Musevi asıllı Salvo

Tilda LEVİ Köşe Yazısı
14 Nisan 2010 Çarşamba

Geçtiğimiz hafta gazetelerde dikkatimi çeken iki haber yer aldı. Önce bu yılın gelir vergisi rekortmenleri yayınlandı. Birinciliği Aydın Doğan alırken, ikinci sırada ise Salvo Taragano ismine rastlandı. Haber önce gazetelerin internet sayfalarında gözüktü. Bazı gazeteler Şalom’u arayarak Taragano’nun resmini istediler. Yardımcı olamadık. Zira şimdiye kadar böyle bir isim duymamıştık. Ertesi gün yazılı basın konuya geniş yer verdi. Yayınlanan listenin ardından geçmişe oranla çok daha az olmakla beraber bazı yayın organlarında haberin başlangıç cümlesi ‘Kurtuluş Factoring’in yönetim kurulu başkanı Musevi asıllı Salvo Taragano’ şeklinde verilmişti.

Öte yanda aynı zaman diliminde bir haber daha okuduk. ‘Türk doktor Rıfat Rasier’in  korneaya kaynak yapıp enfeksiyon riskini sıfıra indirdiği yöntem, katarakt ameliyatını kolaylaştırdı.’

Öncelikle her iki dindaşımı başarılarından ötürü kutluyorum. Devlete vergi verme sıralamasında ikinci olmak ne demek? Bunun yanı sıra factoring işini yermek niye? Söz konusu iş dalı günümüzde toplumun her kesiminde revaçta. Başarının karşılığı, kişinin isminin önüne din hanesini yazmakla mı ölçülüyor? Deneyimler bunun aksini gösteriyor. ‘Musevi asıllı iş adamı’ klişesinin ardından muhakkak olumsuz sıfatlar sıralanır. Neden, aynı vesile için Müslüman Aydın(…) denmiyor? İyi de olsa, kötü de olsa, bir Türk vatandaşının önce dini ile tanıtılmasının hatalı bir davranış olduğu neden algılanamıyor? Dünyanın hiçbir yerinde böyle bir tanımlamaya rastlayamazsınız. Gerçekten üzücü. Biz doğrusunu anlatmayı sürdüreceğiz. Umarım meslekdaşlarımız da bir gün anlarlar.

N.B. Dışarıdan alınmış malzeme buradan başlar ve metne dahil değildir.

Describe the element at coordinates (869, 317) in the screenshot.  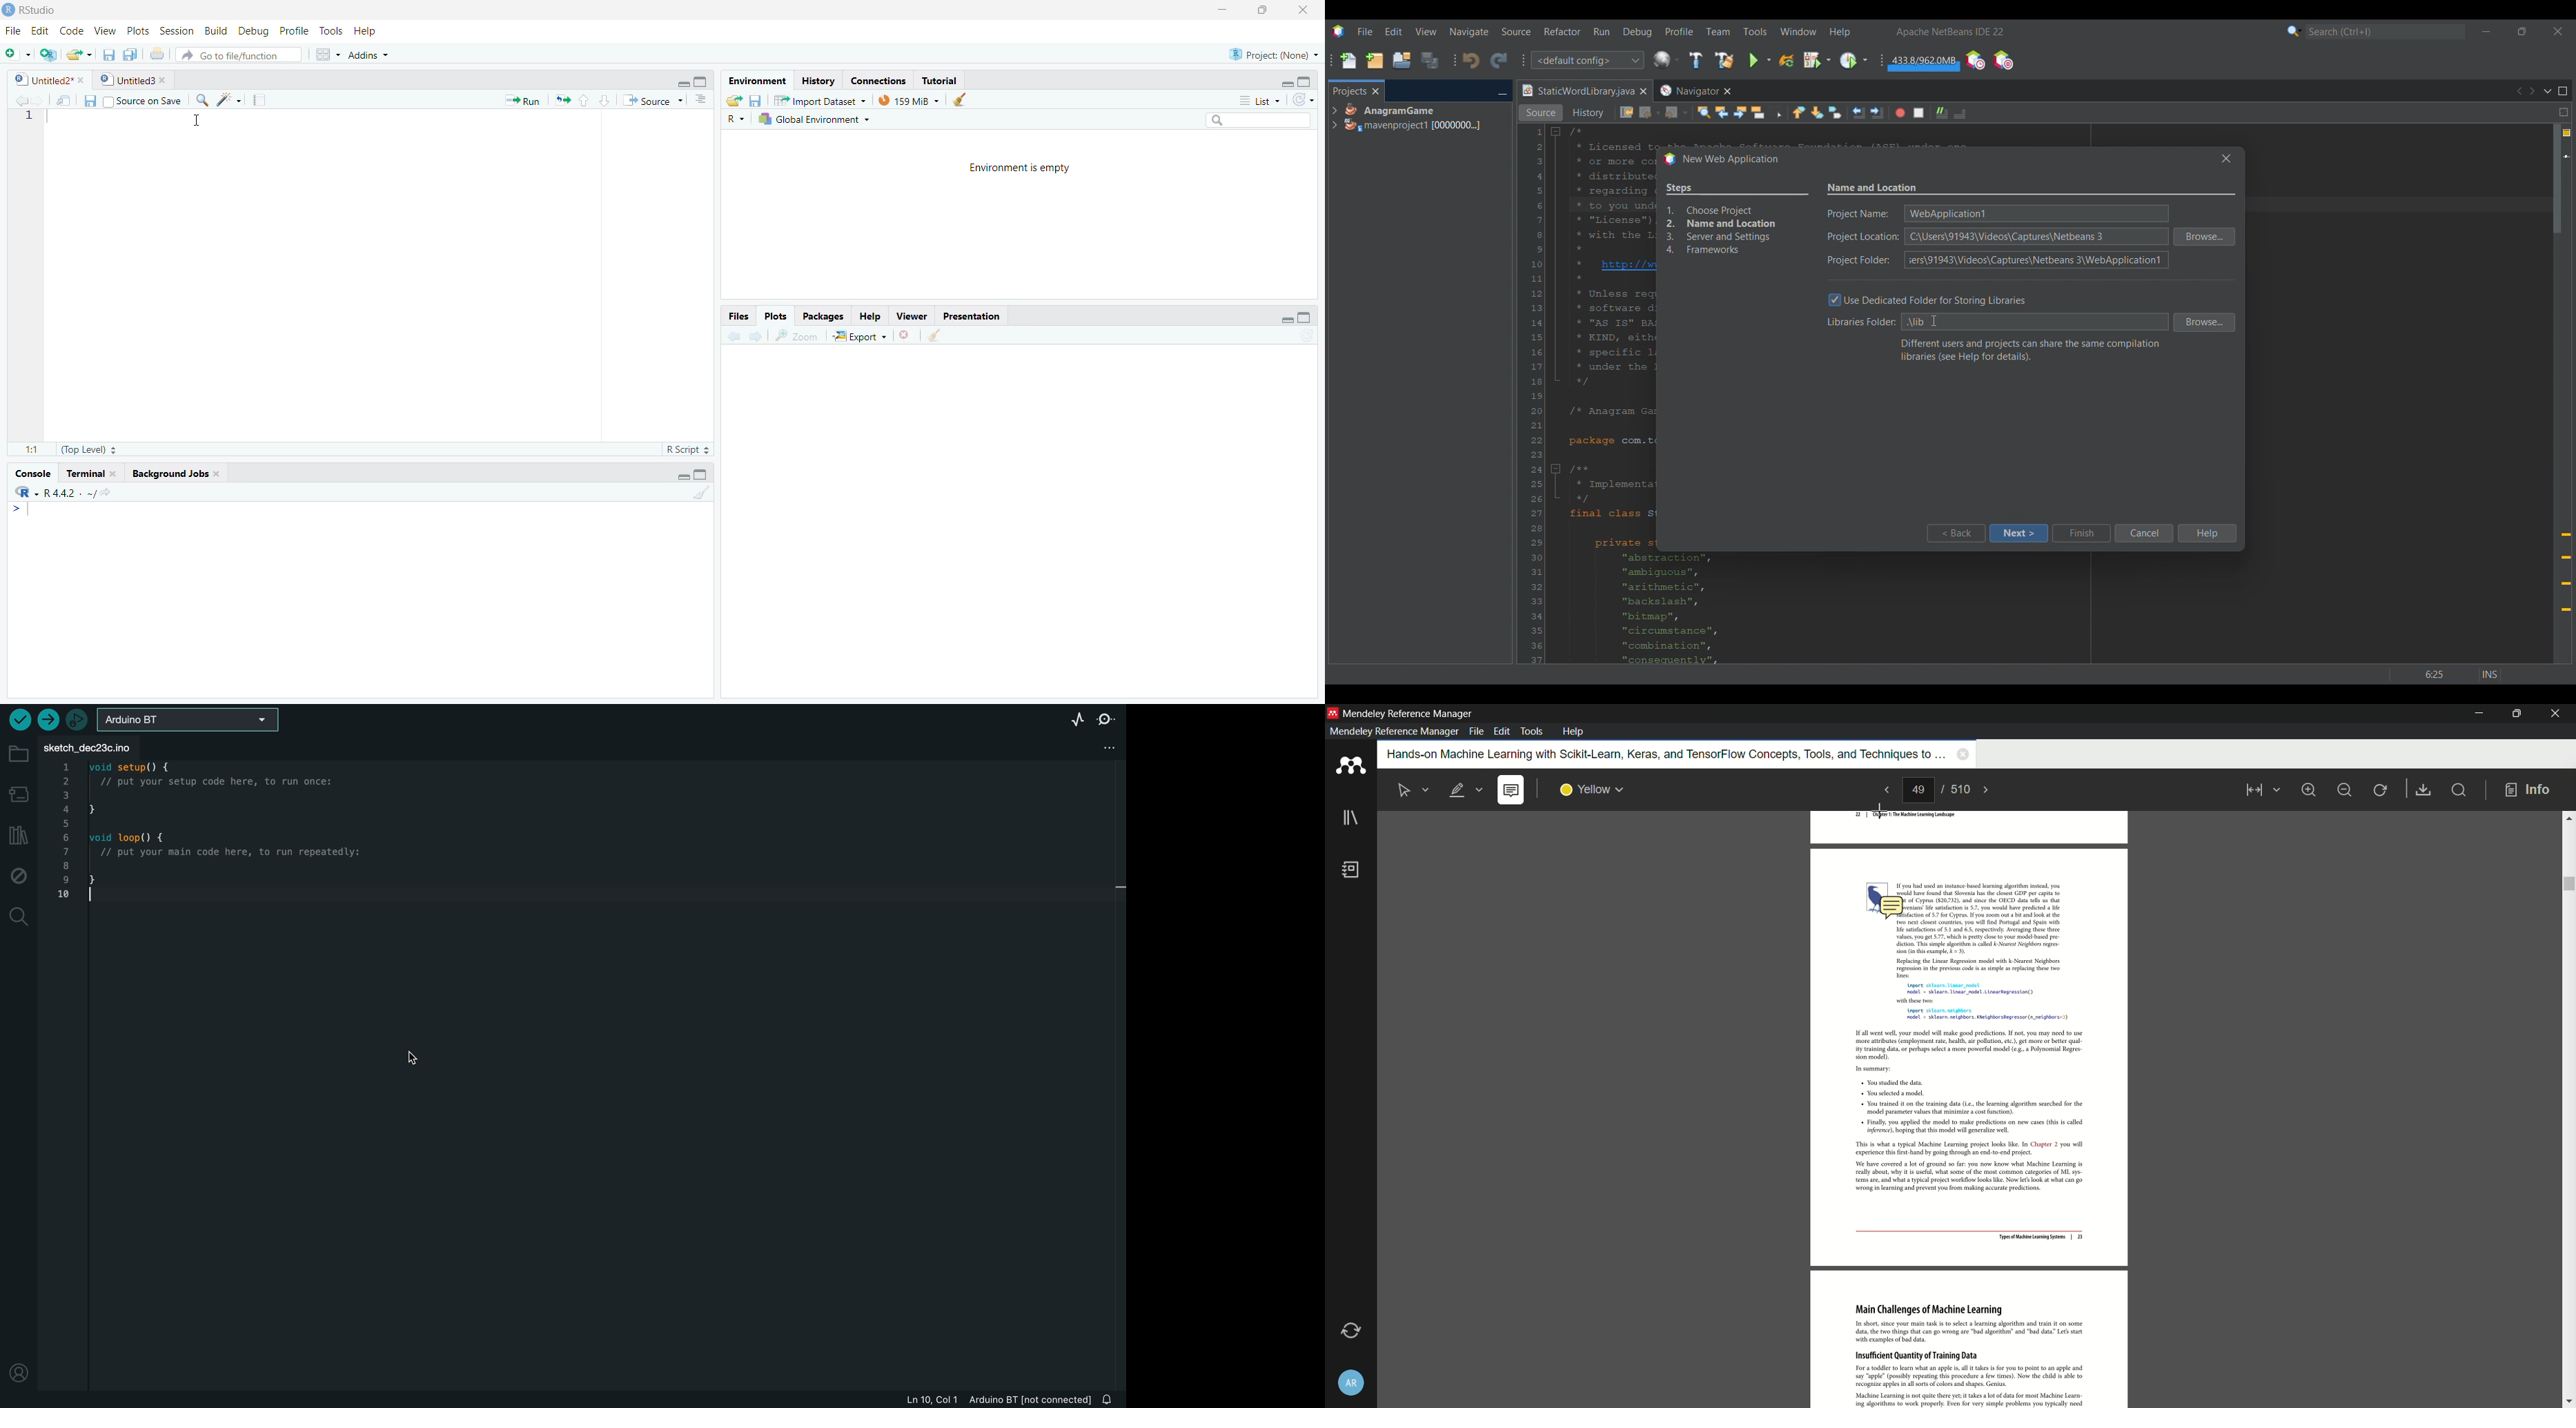
I see `Help` at that location.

‘Musevi asıllı’ veya ‘Yahudi asıllı’ sözcüklerine yazılarıyla bıkmadan usanmadan basına en çok tepki veren Jak Kamhi’dir. Buna rağmen sayıları azalmakla beraber ne yazık ki kısır döngü devam ediyor.

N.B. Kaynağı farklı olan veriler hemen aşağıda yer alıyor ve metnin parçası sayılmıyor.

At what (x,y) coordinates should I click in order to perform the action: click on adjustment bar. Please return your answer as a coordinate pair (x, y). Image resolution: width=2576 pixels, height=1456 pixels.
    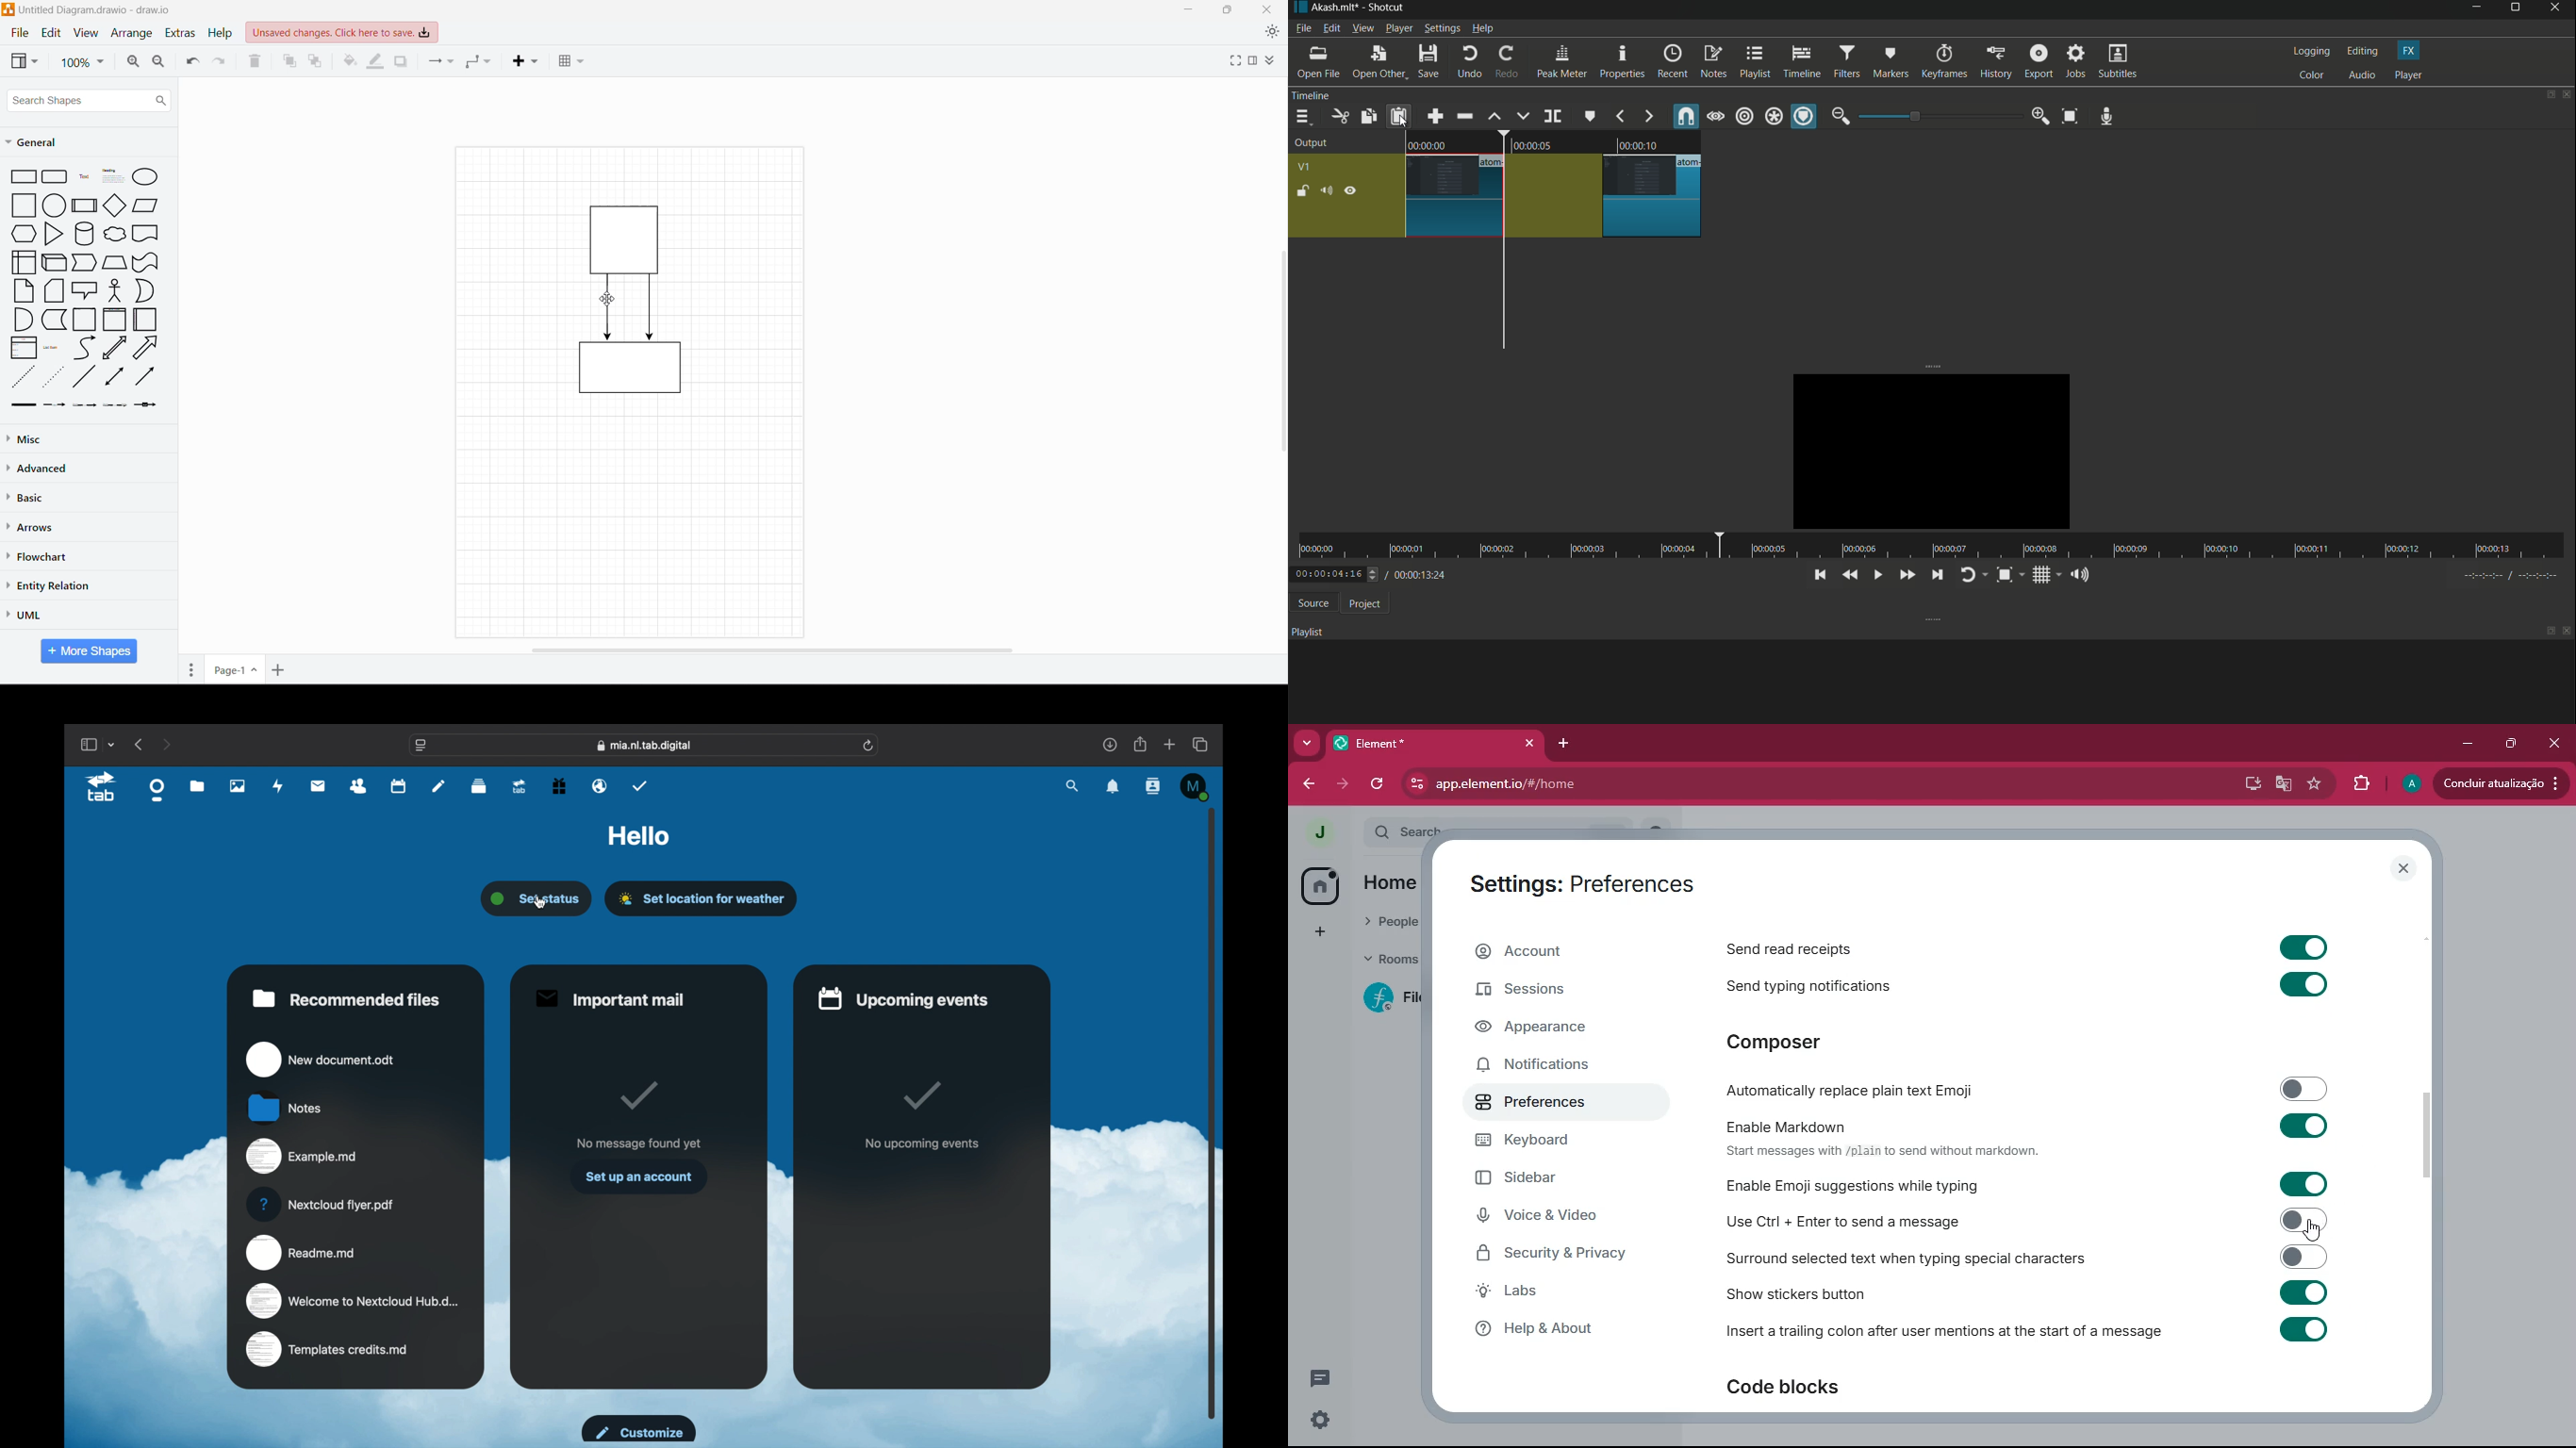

Dr. Rıfat Rasier’e gelince, basın onun adının önüne ‘Türk’ sözcüğünü koymayı uygun görüyor. Bu iki insan da Türk vatandaşı değil mi? Sadece isim yazılması gerektiğini algılamak bu kadar mı zor?

***

12 Nisan gecesi Holokost’u Anma töreni için Neve Şalom’daydım. Etraf hıncahınç dolu değilse bile, kalabalıktı. Yaşamlarını yitiren altı milyonun anısına her altı mum yakılışında tüylerim diken diken olur. Son yıllarda gerçekleştirilen bir uygulama ile mumları protokolün yanı sıra gençlerin de yakması çok daha etkileyici. Geçmiş ile geleceği görebildiğim en can alıcı sahne bu. Bunun için de o gece sinagogda daha fazla genci görmeyi arzu ederdim.